The Russian Prosecutor General's Office said Leonid Nevzlin, a core shareholder of the bankrupt oil company, who lives in Israel and is on the international wanted list on fraud charges, could have ordered Litvinenko's poisoning with polonium-210.
"We are checking a version that people, who are on the international wanted list for grave crimes, including [former] Yukos co-chairman Leonid Nevzlin, could be behind these crimes," the office said, referring to Litvinenko's murder and an attempt on his business partner Dmitry Kovtun's life.
Litvinenko reportedly investigated Moscow's handling of the Yukos affair before he died in London November 23.
Nevzlin's lawyer said the statement is a new provocation against his client and an attempt to pin as many crimes as possible on him.
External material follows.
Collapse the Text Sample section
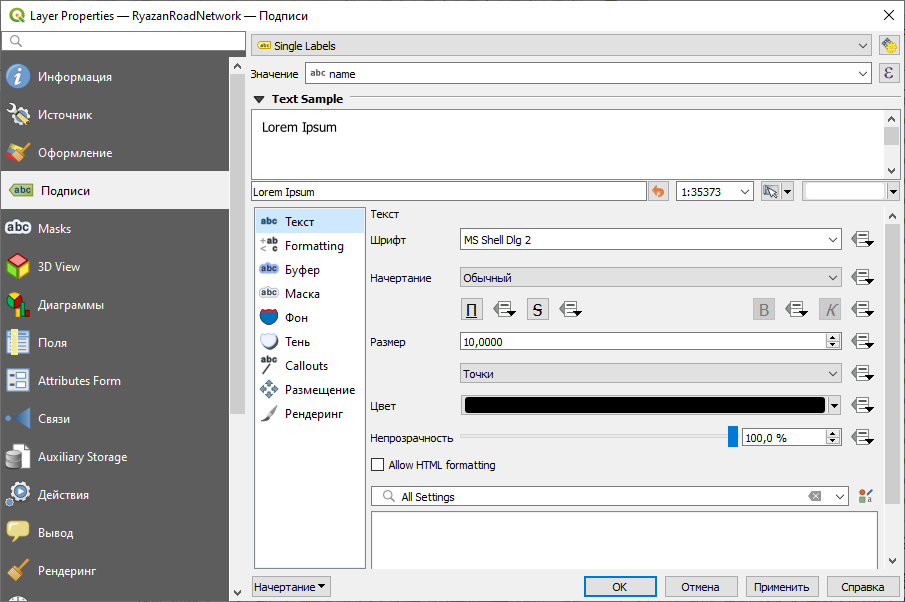The height and width of the screenshot is (602, 905). point(259,99)
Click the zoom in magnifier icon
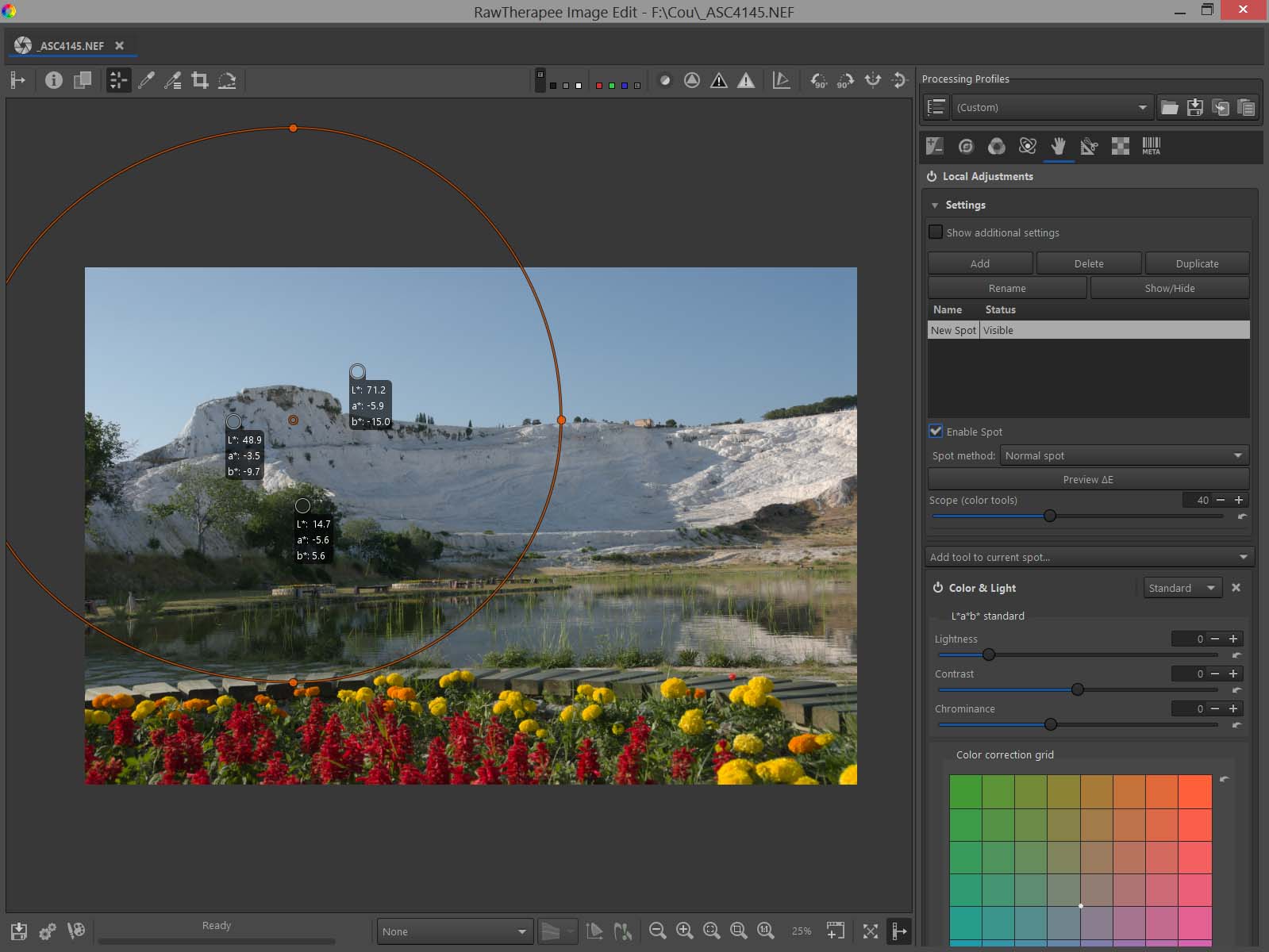1269x952 pixels. [x=684, y=931]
"The Prosecutor General's Office finds it easier to pin all crimes on those [Russians] who live abroad," Dmitry Kharitonov said.
Nevzlin, who has Israeli citizenship, has also been charged in Russia with involvement in a number of contract killings, and was put on the international wanted list in July 2004. The businessman denies the charges, and Israel has refused to extradite him to Russia.
Prosecutors said they will soon resume attempts to have those people extradited.
The U.K. is home to more than a dozen suspects wanted in Russia in connection with the Yukos case. The country also harbors Akhmed Zakayev, a Chechen separatist leader wanted in Russia on terrorism charges, and controversial tycoon Boris Berezovsky.
London has refused repeated Russian requests for their extradition.